Description
A % B
can be transformed into A - ((A / B) * B)
and it's always done for ARM because it doesn't have the remainder instruction.
Also for some reason it's done on x64 only when B is a const and a power of two and I suggest we always use what is used for ARM.
It gives VN/CSE more opportunities to find what to optimize, e.g.
int x = a / b;
int y = a % b;
can be decomposed into:
int x = a / b;
int y = a - ((a / b) * b);
then VN/CSE optimizes it to:
int x = a / b;
int y = a - x * b;
So the existing hack in Math.DivRem won't be needed, this pattern when we need both /
and %
is quite popular, e.g.: MemoryExtensions:Overlaps
or here is a jit-diff:
Top method improvements (percentages):
-15 (-23.08% of base) : Microsoft.CodeAnalysis.dasm - Microsoft.CodeAnalysis.XmlCharType:SplitSurrogateChar(int,byref,byref)

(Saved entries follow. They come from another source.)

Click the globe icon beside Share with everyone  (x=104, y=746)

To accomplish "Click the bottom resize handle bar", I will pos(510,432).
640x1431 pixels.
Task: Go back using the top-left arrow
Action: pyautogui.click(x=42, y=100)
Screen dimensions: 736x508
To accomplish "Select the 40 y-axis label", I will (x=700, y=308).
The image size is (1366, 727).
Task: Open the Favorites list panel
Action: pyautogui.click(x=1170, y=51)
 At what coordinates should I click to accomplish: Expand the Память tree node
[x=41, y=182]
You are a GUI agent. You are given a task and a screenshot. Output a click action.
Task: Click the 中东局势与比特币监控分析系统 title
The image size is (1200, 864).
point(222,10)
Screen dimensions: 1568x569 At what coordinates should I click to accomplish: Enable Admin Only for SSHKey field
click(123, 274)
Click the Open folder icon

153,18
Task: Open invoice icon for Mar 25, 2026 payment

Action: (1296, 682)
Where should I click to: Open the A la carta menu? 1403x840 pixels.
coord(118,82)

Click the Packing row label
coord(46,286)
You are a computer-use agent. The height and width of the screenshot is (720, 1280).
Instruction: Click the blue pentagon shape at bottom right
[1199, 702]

-15 (-23.08% of base) : System.Private.Xml.dasm - System.Xml.XmlCharType:SplitSurrogateChar(int,byref,byref)
-13 (-21.31% of base) : System.Runtime.Extensions.dasm - System.Net.WebUtility:ConvertSmpToUtf16(int,byref,byref)
-9 (-14.52% of base) : System.Collections.dasm - System.Collections.Generic.BitHelper:MarkBit(int):this
-14 (-10.29% of base) : System.Private.CoreLib.dasm - System.MemoryExtensions:Overlaps(System.ReadOnlySpan`1[Int32],System.ReadOnlySpan`1[Int32],byref):bool
-14 (-10.29% of base) : System.Private.CoreLib.dasm - System.MemoryExtensions:Overlaps(System.ReadOnlySpan`1[Double],System.ReadOnlySpan`1[Double],byref):bool
-14 (-10.29% of base) : System.Private.CoreLib.dasm - System.MemoryExtensions:Overlaps(System.ReadOnlySpan`1[Vector`1],System.ReadOnlySpan`1[Vector`1],byref):bool
-14 (-10.29% of base) : System.Private.CoreLib.dasm - System.MemoryExtensions:Overlaps(System.ReadOnlySpan`1[Int64],System.ReadOnlySpan`1[Int64],byref):bool
-14 (-10.22% of base) : System.Private.CoreLib.dasm - System.MemoryExtensions:Overlaps(System.ReadOnlySpan`1[__Canon],System.ReadOnlySpan`1[__Canon],byref):bool
-7 (-9.33% of base) : System.Numerics.Tensors.dasm - System.Numerics.Tensors.CompressedSparseTensor`1[Double][System.Double]:SetValue(int,double):this
-11 (-8.80% of base) : System.Private.CoreLib.dasm - System.MemoryExtensions:Overlaps(System.ReadOnlySpan`1[Int16],System.ReadOnlySpan`1[Int16],byref):bool
-6 (-8.45% of base) : System.Numerics.Tensors.dasm - System.Numerics.Tensors.CompressedSparseTensor`1[__Canon][System.__Canon]:SetValue(int,System.__Canon):this
-6 (-8.45% of base) : System.Numerics.Tensors.dasm - System.Numerics.Tensors.CompressedSparseTensor`1[Int32][System.Int32]:SetValue(int,int):this
-6 (-8.45% of base) : System.Numerics.Tensors.dasm - System.Numerics.Tensors.CompressedSparseTensor`1[Int64][System.Int64]:SetValue(int,long):this
-6 (-8.33% of base) : System.Numerics.Tensors.dasm - System.Numerics.Tensors.CompressedSparseTensor`1[Byte][System.Byte]:SetValue(int,ubyte):this
the only thing, lowering should compose it back to GT_MOD
on x64 if CSE didn't find anything (when op2 is not a constant).
I think this optimization should be way easier to implement than the extraction of both values from idiv
(#5213)
@dotnet/jit-contrib
category:cq
theme:optimization
skill-level:intermediate
cost:medium
impact:small